Thanks so much for this post, AWOL.

AWOL Mommy said...

I love all of this discussion, you have, once again, exceeded my wildest expectations.
Kathleenob -- I am planning another post on women in traditionally male fields sometime soon, please get in on that one.
Molly, one word -- ICalendar. Or whatever your digital equivalent. I have literally set up my computer to sending me e-mails that say "Mop today" or "wash cloth diapers today". Then it is right in your face and you feel guilty blogging if you haven't taken care of the daily responsibilities in your physical surroundings. Maybe it will work for you?

Mary Alice said...

Molly, there is a great book called Home Comforts that I found really helpful. It has way too much detail on most subjects, so it becomes a reference text, but the introductory chapters explain how to set up a homemaking schedule. The author is an NYU professor, she calls herself a "closet" homemaker! It points to the fact that everyone needs these skills, whether they work or not.

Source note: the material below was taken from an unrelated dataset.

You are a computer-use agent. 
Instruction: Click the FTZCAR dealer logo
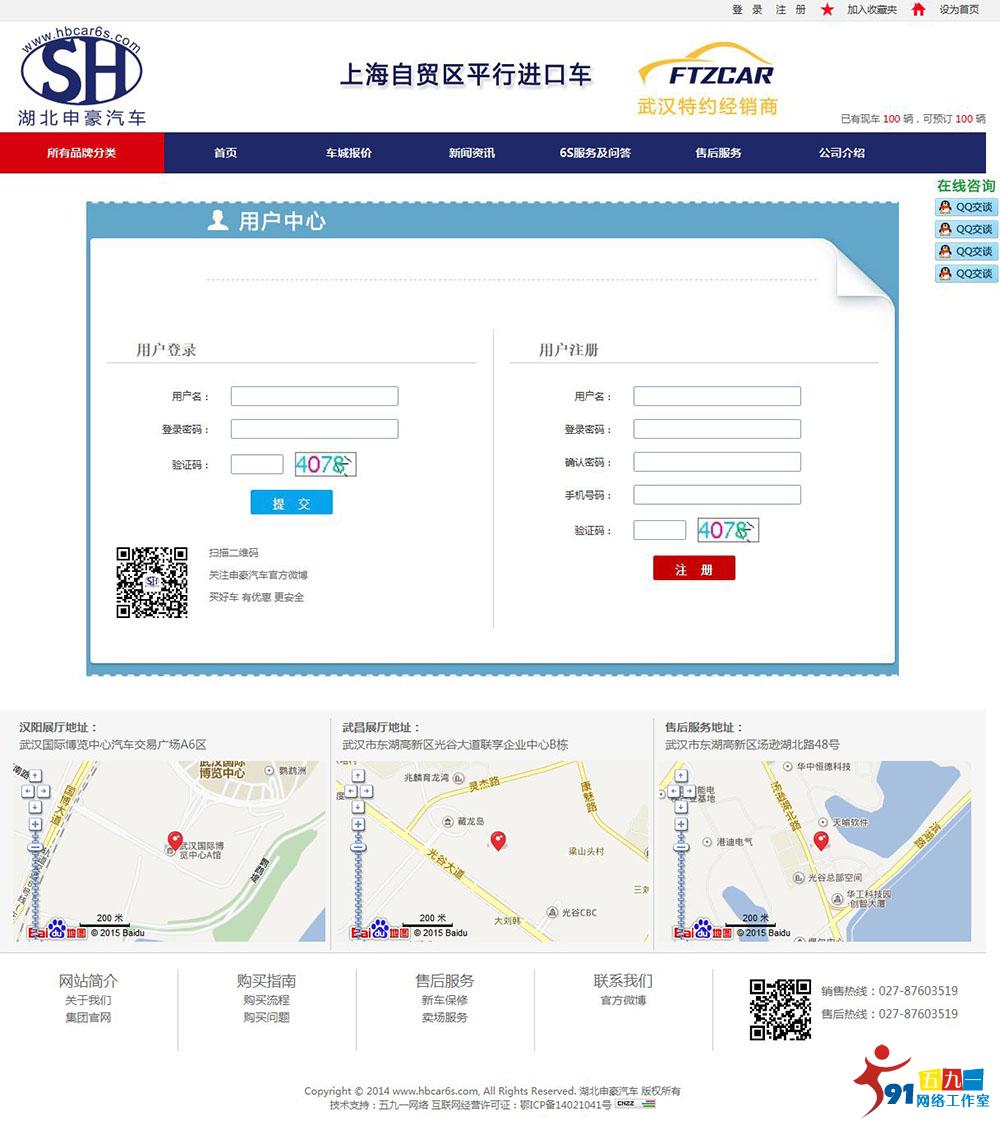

Also, I find really helpful. Even if you do not have a "clutter" problem per-se, I have adopted her method of "crisis cleaning" -- fifteen minutes in each room rather than hours on just one room and nothing else done, and I also really like the idea of zones -- extra attention to the bathrooms this week, kitchen the next, etc, though I admit that I do not have it in place at the moment.

Juris Mater said...

Domestic Goddess Molly, you're VERY humble and dear to ask for help. I couldn't admit that I was way behind the curve during our first year of marriage, so nothing really improved. I think it took being home with kids all day and having to live in the pig-sty I had created to make me serious about cleanliness, tidiness and order. A 9 month old eating dust bunnies under tables is pretty unacceptable : )

In general, I can't say enough in praise of instituting some sort of routine to maintain an orderly and tidy home. It's amazingly freeing to know that someone could stop by any time without being horrified--like MA said, not perfection, but basic cleanliness. It's also amazingly freeing to know that you can think about things other than the bathroom today because that will be done on Friday, for example. All these routines are not to trap us but to free us, and WOW they make SUCH a difference.

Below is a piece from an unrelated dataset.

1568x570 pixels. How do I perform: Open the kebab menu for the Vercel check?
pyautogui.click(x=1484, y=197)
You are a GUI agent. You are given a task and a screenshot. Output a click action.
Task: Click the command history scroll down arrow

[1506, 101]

The thing I like about Mother's Rule of Life is that it elevates this routine to a fundamental responsibility of our vocation that we have committed to obey whether we "feel" like it or not. And that's SO freeing--not to give into my impulses or laziness but to plod steadily and devotedly in the way I have committed to do. So when I wake up Monday morning and feel like taking the kids out for bagels, this is not really what I've committed to do that morning. It's laundry, kitchen and bathroom morning, and we have to do that first and foremost, then bagels if we complete that or in the afternoon. Tuesday morning is "preschool", and that's what we do. The end goal of this is that we don't have to waste time stewing about getting x and y chores done, because we know they'll be done in the time we've alloted for them. That frees our attention for our family members and our minds for contemplation.

Mary Alice said...

I agree with the spirit behind A Mother's Rule of Life, and I think that the book is well worth reading, but I did find it totally overwhelming on first read.

Kimberly Hahn's Graced and Gifted is her reflections on The Mother's Rule, it does not give you the nuts and bolts, but is a support in making all of these things Christ-centered.

Molly said...

Ladies, thank you so much for this advice. I plan to check out those books and feel optimistic for the first time in a while that I can get this under control. I really appreciate it!